--- Ausgangstext ---
Surrogatmarker bei Diabetes mellitus


Statistik und Logik für Mediziner - Teil 3

Wenden wir nun unser Wissen über Surrogatmarker auf den Diabetes an. Wir beginnen mit der einfachsten Form, dem Diabetes mellitus Typ 1. Als erstes versuchen wir zu erfassen, was das „eigentliche Krankheitsgeschehen“ ist – denn die namengebende Glucosurie ist es sicher nicht.

Der Diabetes mellitus Typ 1 ist eine Immunerkrankung des Pankreas. Die langerhansschen Inselzellen werden dabei zerstört, so dass zunehmend weniger Insulin gebildet wird. Dieser Prozess lässt sich bisher weder aufhalten noch rückgängig machen. Die Folge ist, dass zunehmend Insulin im Körper fehlt. Das Insulin wiederum hat die Aufgabe, die aus der Nahrung gewonnene Glucose aus dem Blut in die Zelle zu transportieren. Die Ernährung der Zelle basiert auf Sauerstoff plus Glucose, ohne Glucose in der Zelle ist unser Überleben gefährdet.

Das eigentliche und therapierbare Krankheitsgeschenen ist also der Glucosemangel in der Zelle.

Bei Glucosemangel kann die Körperzelle ihre Energie auch aus Fettsäuren beziehen. Dadurch entstehen allerdings vermehrt Ketonkörper, wodurch der Blut-pH auf gefährliche Art sinken kann. Man spricht dann von einer metabolischen Azidose. Auch dieser Zustand ist auf Dauer mit dem Leben nicht zu vereinbaren.

In dieser Situation ist die Glucose im Blut erhöht, da sie ja nicht in die Zellen transportiert worden ist. Aber auch ohne Nahrungsaufnahme kommt es bei Zell-Glucosemangel zur Hyperglykämie. Sie entsteht durch eine vermehrte Glukoneogenese in Leber und Nieren. Die neu gebildete Glucose kommt aber leider nicht den Zellen zugute, denn ohne Insulin bleibt sie  „im Blut stecken“ .
---
▶ Aufgaben:
(a) Beantworten Sie anhand des Ausgangstexts die folgenden Fragen:
(i) Als welche Art von Erkrankung wird der Diabetes mellitus Typ 1 beschrieben?
(ii) Wie heißt der Zustand, bei dem der Blut-pH durch vermehrte Ketonkörper gefährlich sinkt?
(iii) In welchen Organen findet die vermehrte Glukoneogenese statt?
(b) Erklären Sie mit der Begründung aus dem Ausgangstext, warum es bei Zell-Glucosemangel auch ohne Nahrungsaufnahme zur Hyperglykämie kommt.
--- Ausgangsmaterial ---
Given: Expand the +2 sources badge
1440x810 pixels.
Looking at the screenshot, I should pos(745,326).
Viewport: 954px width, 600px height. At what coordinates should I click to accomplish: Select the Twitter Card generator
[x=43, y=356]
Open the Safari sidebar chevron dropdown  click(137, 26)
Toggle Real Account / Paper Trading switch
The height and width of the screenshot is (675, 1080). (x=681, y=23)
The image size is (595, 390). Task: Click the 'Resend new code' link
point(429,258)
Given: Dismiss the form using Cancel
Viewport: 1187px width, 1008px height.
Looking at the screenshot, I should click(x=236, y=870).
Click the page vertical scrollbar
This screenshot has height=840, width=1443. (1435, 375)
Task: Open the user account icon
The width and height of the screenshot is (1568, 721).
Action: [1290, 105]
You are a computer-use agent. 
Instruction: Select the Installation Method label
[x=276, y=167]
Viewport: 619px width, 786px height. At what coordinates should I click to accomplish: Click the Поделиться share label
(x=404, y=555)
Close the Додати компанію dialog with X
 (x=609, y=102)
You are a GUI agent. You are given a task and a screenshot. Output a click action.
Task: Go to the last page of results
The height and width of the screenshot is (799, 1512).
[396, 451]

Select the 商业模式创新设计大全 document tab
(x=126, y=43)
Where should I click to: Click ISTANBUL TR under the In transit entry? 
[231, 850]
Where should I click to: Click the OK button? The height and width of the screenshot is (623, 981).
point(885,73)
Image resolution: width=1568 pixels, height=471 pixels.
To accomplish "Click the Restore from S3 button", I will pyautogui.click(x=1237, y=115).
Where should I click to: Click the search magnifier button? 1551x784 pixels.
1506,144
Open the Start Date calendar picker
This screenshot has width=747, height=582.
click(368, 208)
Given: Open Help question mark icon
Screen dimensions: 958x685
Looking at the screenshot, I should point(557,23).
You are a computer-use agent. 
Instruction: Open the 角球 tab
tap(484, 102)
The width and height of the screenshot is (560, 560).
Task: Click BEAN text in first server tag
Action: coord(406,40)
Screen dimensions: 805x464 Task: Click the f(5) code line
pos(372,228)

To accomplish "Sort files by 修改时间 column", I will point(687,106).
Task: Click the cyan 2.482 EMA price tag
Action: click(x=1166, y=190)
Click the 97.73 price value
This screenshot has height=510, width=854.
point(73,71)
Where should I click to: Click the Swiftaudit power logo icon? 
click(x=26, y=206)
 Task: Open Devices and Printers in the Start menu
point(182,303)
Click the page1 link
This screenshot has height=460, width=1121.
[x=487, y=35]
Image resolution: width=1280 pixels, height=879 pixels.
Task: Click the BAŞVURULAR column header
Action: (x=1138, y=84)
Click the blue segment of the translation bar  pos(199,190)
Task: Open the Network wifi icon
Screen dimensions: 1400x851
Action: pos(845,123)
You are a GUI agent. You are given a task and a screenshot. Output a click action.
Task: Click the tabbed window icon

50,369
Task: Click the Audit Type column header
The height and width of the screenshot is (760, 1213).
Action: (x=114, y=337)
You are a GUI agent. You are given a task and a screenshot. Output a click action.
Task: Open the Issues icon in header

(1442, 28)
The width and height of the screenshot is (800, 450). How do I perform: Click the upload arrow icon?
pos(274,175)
---
▶ Schriftliche Antworten:
(a)
(i) Als Immunerkrankung des Pankreas.
(ii) Metabolische Azidose.
(iii) In Leber und Nieren.

(b) In Leber und Nieren wird durch vermehrte Glukoneogenese neue Glucose gebildet. Ohne Insulin kann diese Glucose nicht in die Zellen transportiert werden und bleibt im Blut.